[Opening Records for this exercise section]

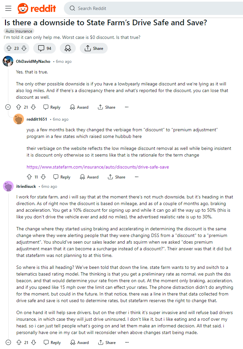Share the main post

tap(93, 48)
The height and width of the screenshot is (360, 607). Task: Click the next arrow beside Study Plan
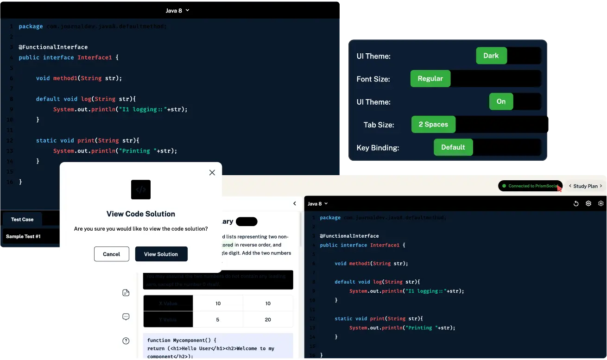coord(601,186)
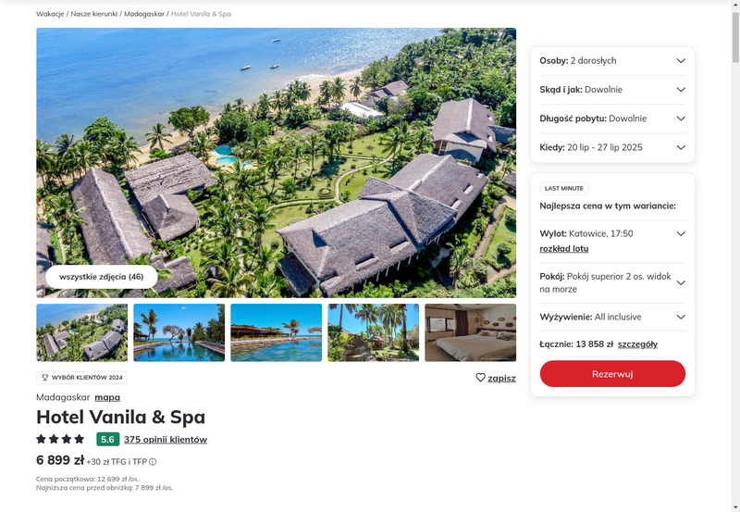Go to Madagaskar in breadcrumb

[x=144, y=14]
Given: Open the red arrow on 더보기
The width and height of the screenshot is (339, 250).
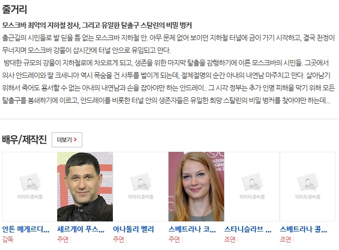Looking at the screenshot, I should click(75, 140).
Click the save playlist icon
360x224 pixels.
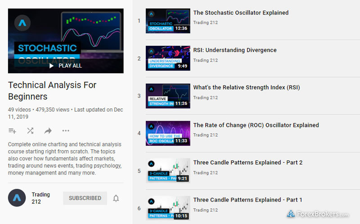[12, 131]
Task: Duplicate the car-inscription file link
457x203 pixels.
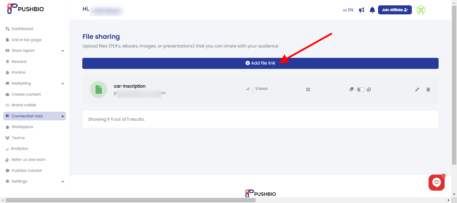Action: point(369,90)
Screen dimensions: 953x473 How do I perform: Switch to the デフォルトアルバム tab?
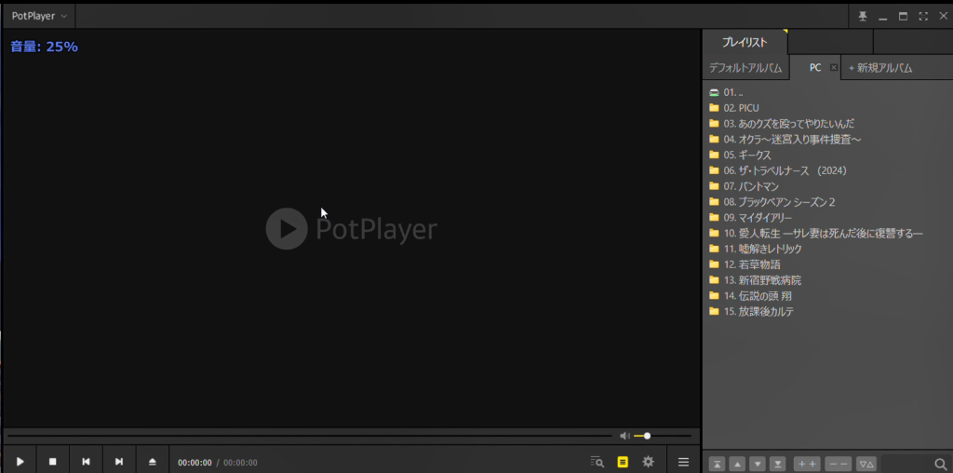(x=745, y=68)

[Closing Records for this exercise section]

What to produce: Give again the lines from the line that contains "Screen dimensions: 953x473" through the last line of the material above, exactly and with both ends included. Omit the pictures.

Response to the task:
Screen dimensions: 953x473 How do I perform: Switch to the デフォルトアルバム tab?
(x=745, y=68)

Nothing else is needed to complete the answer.